I do quite a bit of reading with fairly critical eyes, and yet I don't hesitate to give IN SEARCH OF THE MOUNTAIN OF GOD five stars. It is an exciting adventure story about a very significant subject. The evidence that Mr. Cornuke provides in support of his belief that Jabal al Lawz in Saudi Arabia is the REAL Mount Sinai is absolutely overwhelming. It is an excellent book that may very well challenge some of your previously held beliefs while it authenticates the historicity of the Bible's Old Testament.

What I primarily wish to do here is to correct some remarks in three of the other online reviews which I suspect might confuse others:

A READER FROM USA states that Jabal al Lawz cannot be the real Mount Sinai because Colin Humphreys evidently claims in his book, 'The Miracles Of Exodus', that Mount Sinai had to have been a volcano (due to its burning, smoking peak, and its trembling.) Yes, that would be true, but only if one feels compelled to attribute natural phenomena to all of the miracles described in The Bible. If a person accepts that God is quite capable of transcending His own creation, then finding a "rational" explanation for every miracle is not necessary, and probably fruitless. Because the circumstances on Mount Sinai when Moses met there with God describes what we commonly associate with volcanic activity, it does not at all follow that Mount Sinai MUST have been a volcano. God may heal a person of cancer, but that DOES NOT mean that God MUST be a surgeon.

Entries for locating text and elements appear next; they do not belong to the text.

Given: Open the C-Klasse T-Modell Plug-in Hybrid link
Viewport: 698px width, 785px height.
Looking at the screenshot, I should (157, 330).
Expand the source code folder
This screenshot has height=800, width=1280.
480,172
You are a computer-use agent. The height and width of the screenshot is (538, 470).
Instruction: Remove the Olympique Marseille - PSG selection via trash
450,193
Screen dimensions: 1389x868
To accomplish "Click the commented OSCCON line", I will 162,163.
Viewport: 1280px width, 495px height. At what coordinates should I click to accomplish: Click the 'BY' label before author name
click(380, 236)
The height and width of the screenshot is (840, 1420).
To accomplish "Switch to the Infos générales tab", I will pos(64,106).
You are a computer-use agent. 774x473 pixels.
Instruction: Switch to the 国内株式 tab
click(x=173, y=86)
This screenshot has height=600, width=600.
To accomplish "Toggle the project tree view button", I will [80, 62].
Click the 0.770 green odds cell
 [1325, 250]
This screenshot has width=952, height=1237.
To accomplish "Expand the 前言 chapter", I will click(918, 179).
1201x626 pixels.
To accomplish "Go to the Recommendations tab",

WILLIAM E. THOMPSON seems to be reviewing two of Cornuke's books simultaneously and that is bound to cause confusion for those unfamiliar with the other book. The statement that the explorers should have (admittedly) returned to the site for further investigation is in regards to Cornuke's, 'In Search Of The Lost Mountains Of Noah', in which he relates his failure to locate Noah's Ark. Although Chapter Twenty-Six ('The Blood Of The Lamb') of that book is quite moving - in which the sacrifice of a lamb is compared with the sacrificial act of Jesus - I agree that the book ultimately should have been shelved until the author had legitimate evidence to offer. But that is no reason to avoid this superior book on the discovery of Mount Sinai.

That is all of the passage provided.